Oops, I meant 12 inch circulars.....


----------



## Hazel Blumberg - McKee (Sep 9, 2011)

Jules934 said:


> I've been wondering if there is any connection between Knitting Style and Needle Breakage. Let's find out.
> 
> :?: Do you knit Continental or English?
> :?: Do you use wooden or bamboo, etc needles?
> ...


I knit English. I use wooden and bamboo needles. The only time I've ever had one break was when I stepped on it accidentally. Ooops!

Hazel


----------



## Patricia368 (Apr 3, 2011)

I use mostly bamboo knitting needles, straight, circular,double pointed and have never had any of them break. Once upon a time one of my cats nibbled on one of my straight needles (a large size) but my husband fixed it.Sometimes the smaller ones warp but it doesn't hurt the knitting of them!!!


----------



## Patricia368 (Apr 3, 2011)

And I forgot to add, I am a "thrower"


----------



## grammyv (Feb 11, 2011)

English.
Metal, bamboo,etc., etc.

Wood/bamboo break but only when I sit on them! Ouch!

Keep on knitting!


----------



## bettyirene (Apr 5, 2012)

English
Bamboo
NO!


----------



## La la patti (Apr 3, 2011)

I knit both ways I use mostly wooden or bamboo,except my addi interchangeables. I've only broken one one needle a size one bamboo DPN.
I do however have many cat tooth marked wooden an bamboo needles. I keep an Emory board in my little box by my chair for quick fixes.


----------



## GrammieGail (Jun 10, 2011)

The only one I ever broke was plastic...doing mittens on four needles. Never bought any more plastic ones!! HUGS...GG


----------



## motormom (Nov 16, 2013)

The closest thing to a knitting needle that I've ever broken was a plastic crochet hook. It "gave" right in the middle of a stitch. Still not sure why.


----------



## Luckyloops (Feb 16, 2014)

I knit continental with either bamboo DPNs or metal circulars. I have broken 2 bamboo DPNs while making socks.


----------



## dora mac (Nov 15, 2011)

Jules934 said:


> I've been wondering if there is any connection between Knitting Style and Needle Breakage. Let's find out.
> 
> :?: Do you knit Continental or English?
> :?: Do you use wooden or bamboo, etc needles?
> ...


English.
Bamboo mostly, but use metal and plastic as well.
Not yet, unless the puppies get to them!


----------



## Cathryn 2ed (Feb 1, 2011)

I knit English for over 50 years, I've bent some metal and plastic needles but never broken wooden or bamboo. 

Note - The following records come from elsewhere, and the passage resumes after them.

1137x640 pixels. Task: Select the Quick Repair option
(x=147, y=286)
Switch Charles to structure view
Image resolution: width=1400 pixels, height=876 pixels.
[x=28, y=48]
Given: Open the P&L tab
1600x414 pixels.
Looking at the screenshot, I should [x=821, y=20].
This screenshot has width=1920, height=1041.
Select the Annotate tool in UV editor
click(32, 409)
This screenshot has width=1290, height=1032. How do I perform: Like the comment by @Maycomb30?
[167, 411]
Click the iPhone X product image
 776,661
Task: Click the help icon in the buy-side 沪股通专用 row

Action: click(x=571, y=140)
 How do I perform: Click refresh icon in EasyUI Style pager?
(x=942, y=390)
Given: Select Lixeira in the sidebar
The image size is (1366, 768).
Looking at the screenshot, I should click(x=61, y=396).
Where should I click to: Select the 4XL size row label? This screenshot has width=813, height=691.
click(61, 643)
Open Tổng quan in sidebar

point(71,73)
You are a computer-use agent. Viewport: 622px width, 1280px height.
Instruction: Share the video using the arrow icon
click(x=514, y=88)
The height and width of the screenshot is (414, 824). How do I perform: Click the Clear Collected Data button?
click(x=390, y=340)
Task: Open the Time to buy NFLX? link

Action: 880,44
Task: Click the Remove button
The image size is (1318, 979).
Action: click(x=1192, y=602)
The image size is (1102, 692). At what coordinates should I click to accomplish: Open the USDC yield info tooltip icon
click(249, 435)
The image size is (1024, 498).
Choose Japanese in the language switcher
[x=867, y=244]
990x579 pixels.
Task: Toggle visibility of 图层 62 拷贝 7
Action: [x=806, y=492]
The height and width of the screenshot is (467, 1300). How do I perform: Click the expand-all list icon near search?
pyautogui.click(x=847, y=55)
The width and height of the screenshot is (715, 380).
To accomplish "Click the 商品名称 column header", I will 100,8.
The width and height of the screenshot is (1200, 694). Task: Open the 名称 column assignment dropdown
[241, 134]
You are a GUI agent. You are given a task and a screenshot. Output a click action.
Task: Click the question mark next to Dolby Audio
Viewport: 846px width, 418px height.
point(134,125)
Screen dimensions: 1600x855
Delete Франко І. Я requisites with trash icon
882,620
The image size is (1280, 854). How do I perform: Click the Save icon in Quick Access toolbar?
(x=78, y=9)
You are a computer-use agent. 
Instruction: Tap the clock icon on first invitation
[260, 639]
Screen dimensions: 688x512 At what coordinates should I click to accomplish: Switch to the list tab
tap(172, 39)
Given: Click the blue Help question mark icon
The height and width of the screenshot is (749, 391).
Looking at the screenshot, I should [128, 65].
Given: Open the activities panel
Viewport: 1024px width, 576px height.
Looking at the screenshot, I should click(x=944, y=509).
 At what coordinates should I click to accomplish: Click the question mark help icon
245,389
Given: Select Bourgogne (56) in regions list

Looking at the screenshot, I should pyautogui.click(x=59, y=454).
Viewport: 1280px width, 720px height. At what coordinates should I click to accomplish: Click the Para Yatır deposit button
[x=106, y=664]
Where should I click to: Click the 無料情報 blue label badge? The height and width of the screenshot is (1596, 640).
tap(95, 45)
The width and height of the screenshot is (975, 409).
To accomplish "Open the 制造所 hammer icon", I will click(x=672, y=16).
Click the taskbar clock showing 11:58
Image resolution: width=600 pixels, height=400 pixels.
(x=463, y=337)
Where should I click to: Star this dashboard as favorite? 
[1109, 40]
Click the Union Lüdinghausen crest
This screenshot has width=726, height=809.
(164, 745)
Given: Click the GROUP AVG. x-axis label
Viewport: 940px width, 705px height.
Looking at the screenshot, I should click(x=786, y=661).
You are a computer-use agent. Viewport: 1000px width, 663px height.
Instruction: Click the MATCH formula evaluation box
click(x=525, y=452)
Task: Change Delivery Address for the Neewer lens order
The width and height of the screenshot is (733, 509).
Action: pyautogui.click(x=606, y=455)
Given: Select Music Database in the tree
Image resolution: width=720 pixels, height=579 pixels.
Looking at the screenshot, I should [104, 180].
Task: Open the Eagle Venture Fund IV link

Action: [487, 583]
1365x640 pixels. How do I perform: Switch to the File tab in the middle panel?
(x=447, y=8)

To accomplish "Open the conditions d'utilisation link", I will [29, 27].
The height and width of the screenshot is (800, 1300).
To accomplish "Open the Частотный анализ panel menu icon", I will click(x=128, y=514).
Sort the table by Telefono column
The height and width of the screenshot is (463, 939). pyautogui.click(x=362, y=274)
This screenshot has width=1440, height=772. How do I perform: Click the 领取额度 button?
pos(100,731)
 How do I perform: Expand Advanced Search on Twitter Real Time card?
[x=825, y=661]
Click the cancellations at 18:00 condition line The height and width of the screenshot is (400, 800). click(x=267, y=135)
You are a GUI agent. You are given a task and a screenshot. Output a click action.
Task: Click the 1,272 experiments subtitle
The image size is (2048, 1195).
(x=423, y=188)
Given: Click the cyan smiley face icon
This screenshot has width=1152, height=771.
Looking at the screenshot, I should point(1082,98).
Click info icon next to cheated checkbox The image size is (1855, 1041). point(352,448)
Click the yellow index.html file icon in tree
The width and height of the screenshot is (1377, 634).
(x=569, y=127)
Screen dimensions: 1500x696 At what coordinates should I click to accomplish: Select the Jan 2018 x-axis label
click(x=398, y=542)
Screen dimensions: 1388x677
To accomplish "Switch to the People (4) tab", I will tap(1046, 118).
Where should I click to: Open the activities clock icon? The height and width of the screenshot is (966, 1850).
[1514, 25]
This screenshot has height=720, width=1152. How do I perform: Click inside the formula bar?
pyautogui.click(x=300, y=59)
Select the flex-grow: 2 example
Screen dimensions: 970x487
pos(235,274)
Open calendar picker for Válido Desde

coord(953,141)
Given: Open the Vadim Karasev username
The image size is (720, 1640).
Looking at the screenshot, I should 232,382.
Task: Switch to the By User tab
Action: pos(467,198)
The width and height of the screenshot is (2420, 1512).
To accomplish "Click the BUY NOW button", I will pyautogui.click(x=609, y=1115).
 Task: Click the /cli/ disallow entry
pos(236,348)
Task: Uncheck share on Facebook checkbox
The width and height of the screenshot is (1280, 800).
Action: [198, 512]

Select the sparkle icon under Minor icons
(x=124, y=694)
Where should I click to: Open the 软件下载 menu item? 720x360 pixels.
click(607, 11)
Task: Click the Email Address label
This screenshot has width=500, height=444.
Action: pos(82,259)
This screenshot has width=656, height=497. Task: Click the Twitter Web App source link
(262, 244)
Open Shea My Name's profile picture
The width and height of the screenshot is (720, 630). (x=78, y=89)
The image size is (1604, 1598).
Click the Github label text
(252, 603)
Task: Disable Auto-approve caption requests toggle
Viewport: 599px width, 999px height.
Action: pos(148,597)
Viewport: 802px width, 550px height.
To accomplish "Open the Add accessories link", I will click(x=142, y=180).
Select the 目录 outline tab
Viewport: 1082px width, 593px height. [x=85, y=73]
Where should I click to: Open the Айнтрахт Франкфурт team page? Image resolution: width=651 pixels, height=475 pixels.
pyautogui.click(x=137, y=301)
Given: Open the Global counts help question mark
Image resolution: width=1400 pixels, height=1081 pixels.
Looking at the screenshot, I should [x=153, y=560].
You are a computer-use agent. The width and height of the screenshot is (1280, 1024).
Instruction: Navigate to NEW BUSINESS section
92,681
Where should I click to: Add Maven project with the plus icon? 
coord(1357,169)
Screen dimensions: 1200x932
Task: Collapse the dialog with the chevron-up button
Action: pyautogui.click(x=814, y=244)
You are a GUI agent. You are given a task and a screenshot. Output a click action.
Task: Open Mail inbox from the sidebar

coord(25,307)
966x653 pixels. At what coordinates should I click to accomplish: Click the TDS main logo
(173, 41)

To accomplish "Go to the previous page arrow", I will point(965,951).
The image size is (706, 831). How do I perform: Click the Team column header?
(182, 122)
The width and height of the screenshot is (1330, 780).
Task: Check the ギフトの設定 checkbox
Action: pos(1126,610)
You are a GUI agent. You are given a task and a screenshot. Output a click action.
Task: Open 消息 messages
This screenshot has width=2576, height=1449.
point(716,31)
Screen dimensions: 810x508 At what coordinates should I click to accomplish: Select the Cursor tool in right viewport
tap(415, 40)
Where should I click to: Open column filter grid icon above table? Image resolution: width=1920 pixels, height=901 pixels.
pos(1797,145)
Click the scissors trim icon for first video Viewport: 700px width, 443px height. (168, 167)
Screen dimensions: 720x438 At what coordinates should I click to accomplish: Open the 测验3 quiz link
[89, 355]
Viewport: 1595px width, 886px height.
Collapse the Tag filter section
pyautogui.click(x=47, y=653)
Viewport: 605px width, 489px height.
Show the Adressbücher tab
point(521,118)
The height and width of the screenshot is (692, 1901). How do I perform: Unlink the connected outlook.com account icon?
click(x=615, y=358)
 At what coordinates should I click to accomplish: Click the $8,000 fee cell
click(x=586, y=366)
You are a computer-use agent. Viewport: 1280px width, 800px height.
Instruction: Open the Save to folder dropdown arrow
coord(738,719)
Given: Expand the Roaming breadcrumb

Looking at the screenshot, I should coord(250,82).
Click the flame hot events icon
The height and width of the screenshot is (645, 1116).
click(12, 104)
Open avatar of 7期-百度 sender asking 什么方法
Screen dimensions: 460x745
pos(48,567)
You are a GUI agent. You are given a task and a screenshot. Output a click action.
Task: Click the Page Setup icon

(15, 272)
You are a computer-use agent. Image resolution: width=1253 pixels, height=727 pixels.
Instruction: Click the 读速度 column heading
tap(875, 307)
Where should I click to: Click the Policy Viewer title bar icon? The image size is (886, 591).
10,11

My favorite substance is baleen, the whale baleen, not the white plastic Balean which came after the laws against whaling were generally accepted. I did break a baleen needle when I was a teen. Nothing since.


----------



## Colonial Cat (Mar 4, 2013)

I have sat on plastic ones when that was the kind used no longer have them use the metal ones no issues with them am older and wiser so when i lay things down its on a table not the chair or couch .


----------



## aljellie (Mar 4, 2011)

Knit English
Use all kinds of needles
In over 50 years of knitting I have only broken a needle once, a cheap fixed circular that came apart at the join.


----------



## estherger (Feb 3, 2014)

I knit continental, use metal needles, mostly circulars and none have broken


----------



## HildaD (Aug 22, 2013)

I am mostly continental but also english knit. I use circular fixed-clover Takimi (only kind available locally other than Boye) also Addi Classic Ibterchangeables
-no problems with either


----------



## Palenque1978 (Feb 16, 2011)

Jules934 said:


> I've been wondering if there is any connection between Knitting Style and Needle Breakage. Let's find out.
> 
> :?: Do you knit Continental or English?
> :?: Do you use wooden or bamboo, etc needles?
> ...


1. I knit English

2. I used bamboo in the past because I don't like aluminum at all. However, I now use either Blue Sky Alpaca's Rosewood or Addi's (which are nickle plated brass).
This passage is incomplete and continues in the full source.